ACTIVITY: Only these lines of the data below are wanted: the one with "Buy (1018, 31)", the one with "S3D screen is", and any lines between them, each repeated exactly.

──────── EXERCISE INPUT ────────

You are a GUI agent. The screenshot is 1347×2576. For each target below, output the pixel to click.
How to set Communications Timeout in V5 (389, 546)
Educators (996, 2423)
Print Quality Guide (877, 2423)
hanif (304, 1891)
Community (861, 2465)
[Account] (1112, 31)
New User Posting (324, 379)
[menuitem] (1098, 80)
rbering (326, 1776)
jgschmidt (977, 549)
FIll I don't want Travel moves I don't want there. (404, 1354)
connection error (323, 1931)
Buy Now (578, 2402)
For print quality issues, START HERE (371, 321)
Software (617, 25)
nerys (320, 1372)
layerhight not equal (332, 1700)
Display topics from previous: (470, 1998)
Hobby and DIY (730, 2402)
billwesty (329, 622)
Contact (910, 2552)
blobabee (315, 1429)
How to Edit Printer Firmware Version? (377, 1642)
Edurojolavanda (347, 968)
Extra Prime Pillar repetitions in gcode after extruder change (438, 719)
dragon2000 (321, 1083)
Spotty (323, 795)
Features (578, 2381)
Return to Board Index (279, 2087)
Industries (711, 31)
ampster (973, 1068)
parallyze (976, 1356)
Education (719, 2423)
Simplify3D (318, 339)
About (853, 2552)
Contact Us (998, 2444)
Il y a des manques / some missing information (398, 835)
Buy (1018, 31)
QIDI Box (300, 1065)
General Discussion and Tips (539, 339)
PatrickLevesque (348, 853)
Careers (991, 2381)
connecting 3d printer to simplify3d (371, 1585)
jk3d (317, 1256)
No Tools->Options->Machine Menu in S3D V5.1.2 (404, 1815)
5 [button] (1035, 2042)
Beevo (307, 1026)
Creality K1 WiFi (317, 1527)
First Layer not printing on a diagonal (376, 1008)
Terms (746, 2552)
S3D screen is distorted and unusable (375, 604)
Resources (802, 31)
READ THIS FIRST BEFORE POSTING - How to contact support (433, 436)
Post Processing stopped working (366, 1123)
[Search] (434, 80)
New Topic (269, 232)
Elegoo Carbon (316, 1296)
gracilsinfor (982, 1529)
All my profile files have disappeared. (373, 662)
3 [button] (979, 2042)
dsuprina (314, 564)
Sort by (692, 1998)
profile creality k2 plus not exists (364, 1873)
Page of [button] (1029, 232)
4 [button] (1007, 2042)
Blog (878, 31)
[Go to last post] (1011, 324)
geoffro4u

────────

RESPONSE FOR THIS EXERCISE:
Buy (1018, 31)
QIDI Box (300, 1065)
General Discussion and Tips (539, 339)
PatrickLevesque (348, 853)
Careers (991, 2381)
connecting 3d printer to simplify3d (371, 1585)
jk3d (317, 1256)
No Tools->Options->Machine Menu in S3D V5.1.2 (404, 1815)
5 [button] (1035, 2042)
Beevo (307, 1026)
Creality K1 WiFi (317, 1527)
First Layer not printing on a diagonal (376, 1008)
Terms (746, 2552)
S3D screen is distorted and unusable (375, 604)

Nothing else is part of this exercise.